Reputation: 503
I'm creating a program in python that will go through a list of sentences and find the words in capitals within the sentences. I've used a findall function to acquire the capitals at the moment.
Here is an example of the output I am receiving at the minute:
line 0: the dog_SUBJ bit_VERB the cat_OBJ
['S'] ['U'] ['B'] ['J'] [] ['V'] ['E'] ['R'] ['B'] [] ['O'] ['B'] ['J']
However, I want for the output to be full words, as so:
['SUBJ'] [] ['VERB'] [] ['OBJ']
I also want the indices of the words as so:
['SUBJ'] [0]
['VERB'] [1]
['OBJ'] [2]
Is it possible to do this? I've seen the above done before on in the terminal and I think that 'index' is used or something similar?
Here's my code below (as far as I have got):
import re, sys
f = open('findallEX.txt', 'r')
lines = f.readlines()
ii=0
for l in lines:
sys.stdout.write('line %s: %s' %(ii, l))
ii = ii + 1
results = []
for s in l:
results.append(re.findall('[A-Z]+', s))
Thanks!
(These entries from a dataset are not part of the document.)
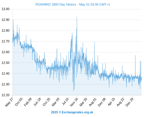Viewport: 144px width, 117px height.
Task: Click the Feb 09 date marker
Action: tap(28, 102)
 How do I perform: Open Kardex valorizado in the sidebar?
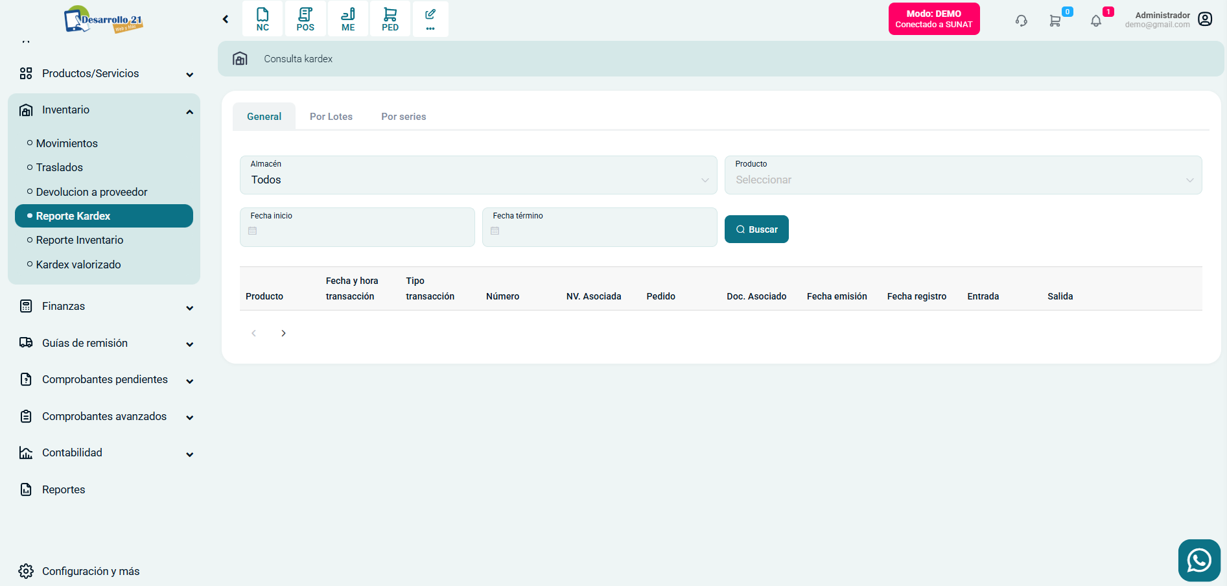pyautogui.click(x=78, y=264)
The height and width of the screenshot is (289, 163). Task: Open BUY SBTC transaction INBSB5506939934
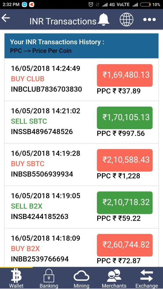(81, 165)
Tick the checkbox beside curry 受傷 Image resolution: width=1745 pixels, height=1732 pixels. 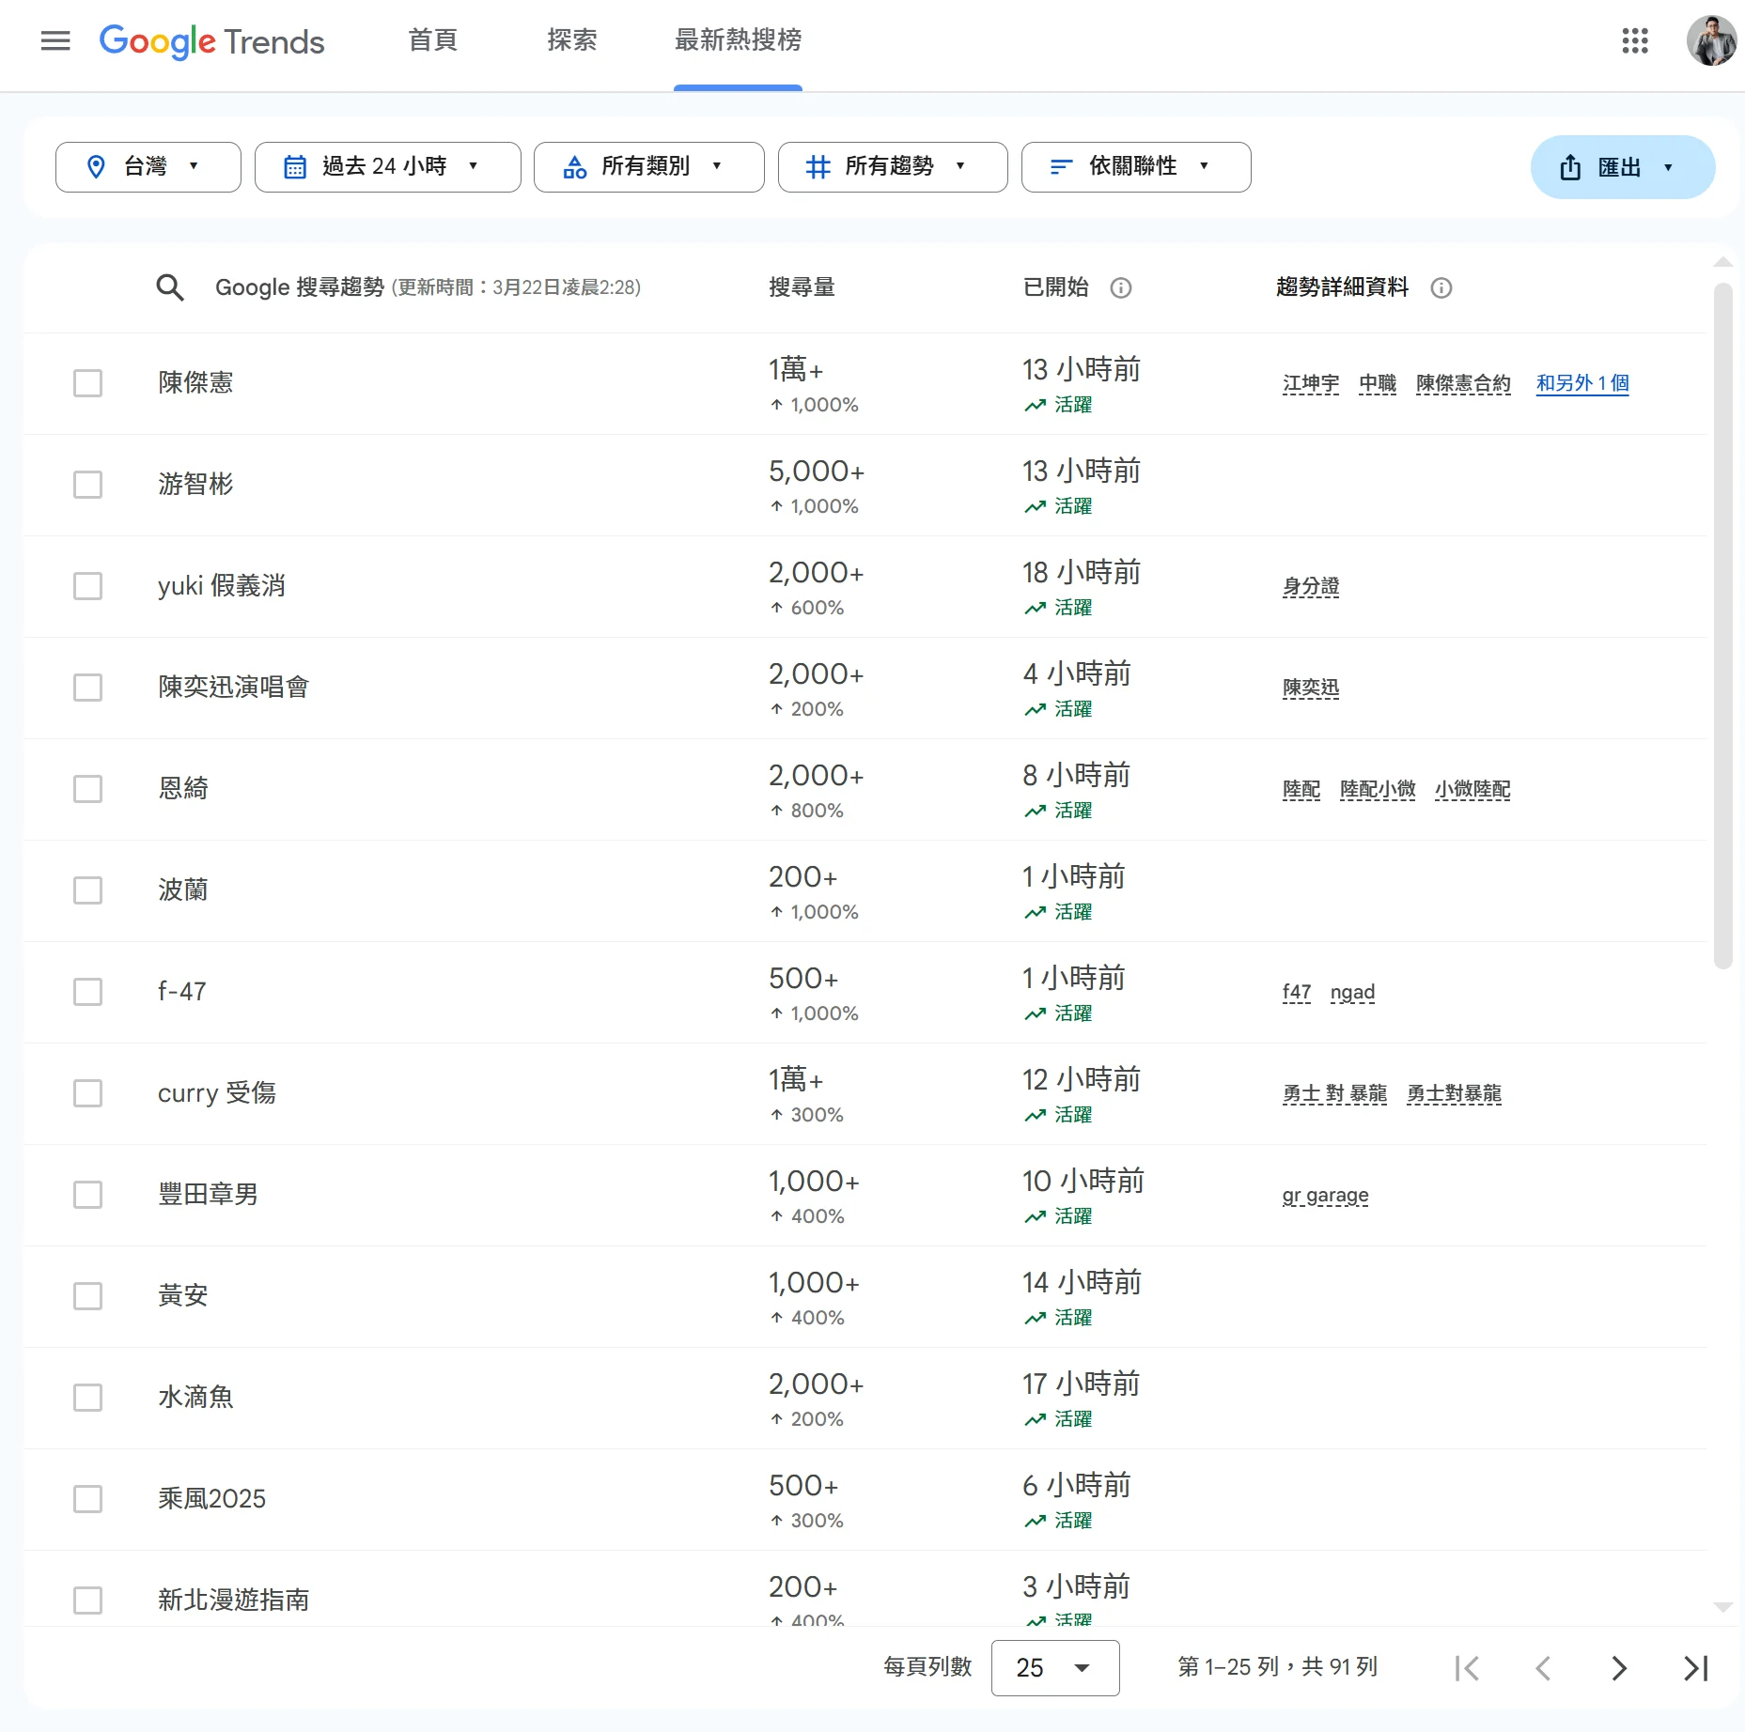tap(87, 1093)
Any help would be greatly appreciated!
Upvotes: 2
Views: 142
Reputation: 142256
Something like:
>>> s = 'the dog_SUBJ bit_VERB the cat_OBJ'
>>> import re
>>> from itertools import count
>>> zip(re.findall('[A-Z]+', s), count())
[('SUBJ', 0), ('VERB', 1), ('OBJ', 2)]
Format as appropriate...
Upvotes: 2